From as early as May of last year, Luxendo, now a Bruker company, established itself as a light sheet microscopy leader, especially in Europe. They introduced a unique Single Plane Illumination Microscopy (SPIM) technology that Bruker hopes to use to increase next-generation development to benefit life science researchers. SPIM reduces sampling times, limits the damaging effects on living specimens, and provides fast scan speeds.
Since last June, many companies, including BioTek Instruments, Nanopsis, Oxford Instruments, and Nikon, have showcased new technologies with increased process efficiencies.

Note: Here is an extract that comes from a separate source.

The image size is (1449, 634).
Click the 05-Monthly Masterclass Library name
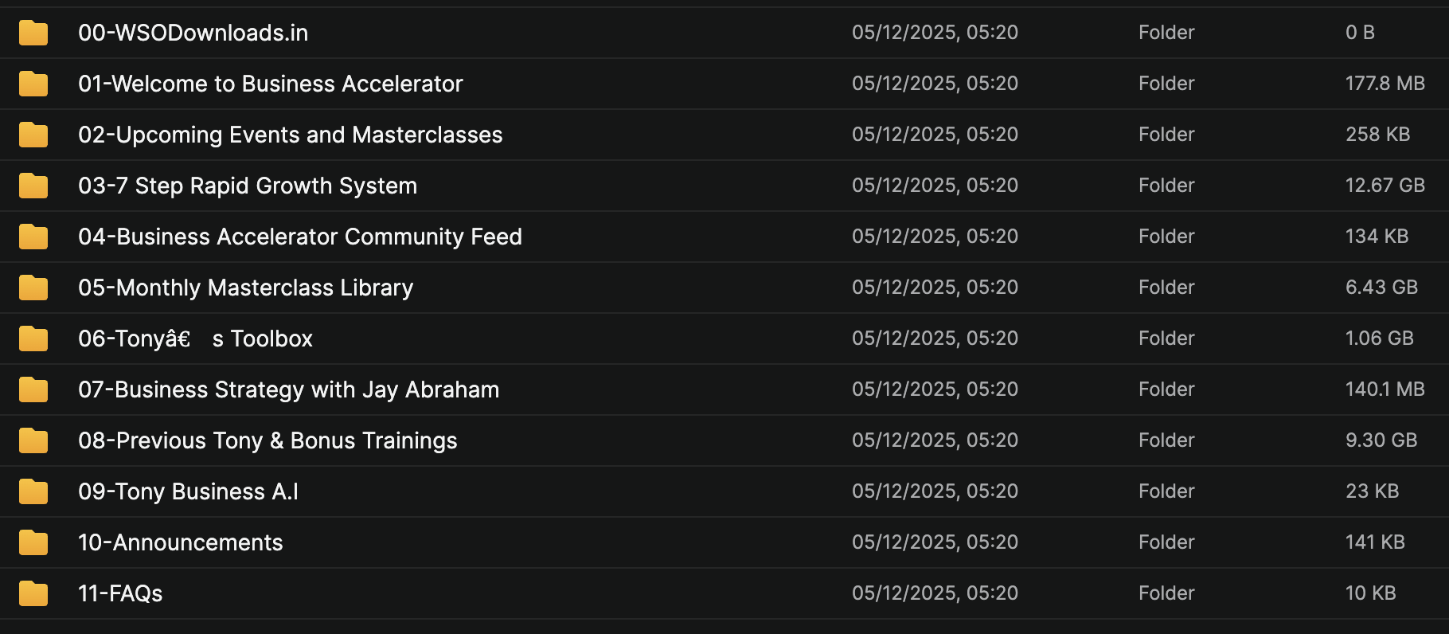point(245,288)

Thermo Fisher Scientific took a different strategy to maintain their competitive advantage in microscopy technology. Bolstered by their recent acquisition of FEI, the company has rapidly been advancing within the microscopy sphere. Their revenues from analytical instruments jumped by 46.8% during their second quarter and another 32.5% within their third quarter. As a result, Thermo Fisher has now established itself as a top ten analytical instrument company in addition to their continuing strong presence in life science instrumentation. Additionally, Thermo announced their acquisition of Phenom-World, a desktop SEM company, this past December.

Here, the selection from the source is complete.